While I understand the problems with Google scraping content, as a user these snippets help me find what I'm searching for faster. If that's all you're optimizing for, Google is fantastic. There are certainly good arguments to be made for other models, but for search, stealing content helps. I'm not advocating stealing content, I'm just saying that it produces more useful results.

elorant · on Aug 14, 2019

How do you know that the content Google features is the best there is? If we stop clicking on sites and just rely on Google to provide us the content we'll go down a very slippery slope.

BigJono · on Aug 14, 2019

I don't really see how this problem is any different to 'how do we know the #1 search result is the best content there is?', if it provides you the information you want, then great, otherwise you load #2.

millstone · on Aug 14, 2019

Google lends the weight of its authority to the answers it presents.

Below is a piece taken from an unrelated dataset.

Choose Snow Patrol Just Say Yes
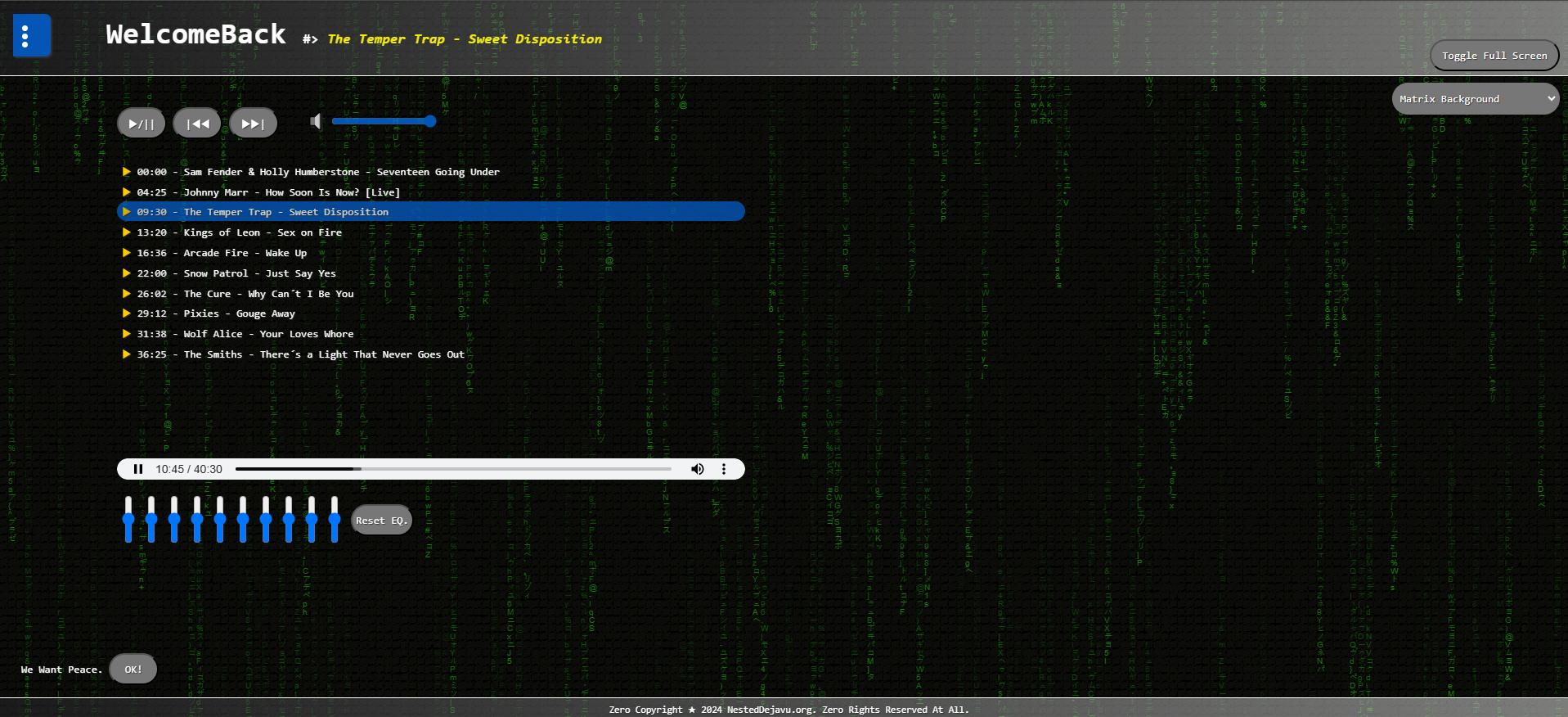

It's one thing if Infowars says that Obama is planning a coup against Donald Trump, it's another if Google says so.

w1nst0nsm1th · on Aug 14, 2019

Try googling "root M89 tablet".

The first three result lead you to fake android blog telling you how you can easily root every chinese android device and specifically the M89 tablet...

The real authoritative result (xda-developers) only appears in the fourth position, under sight. It will tell you if you follow the instruction given in the fake blog post from the 2 or 3 first results, you will brick your tablet.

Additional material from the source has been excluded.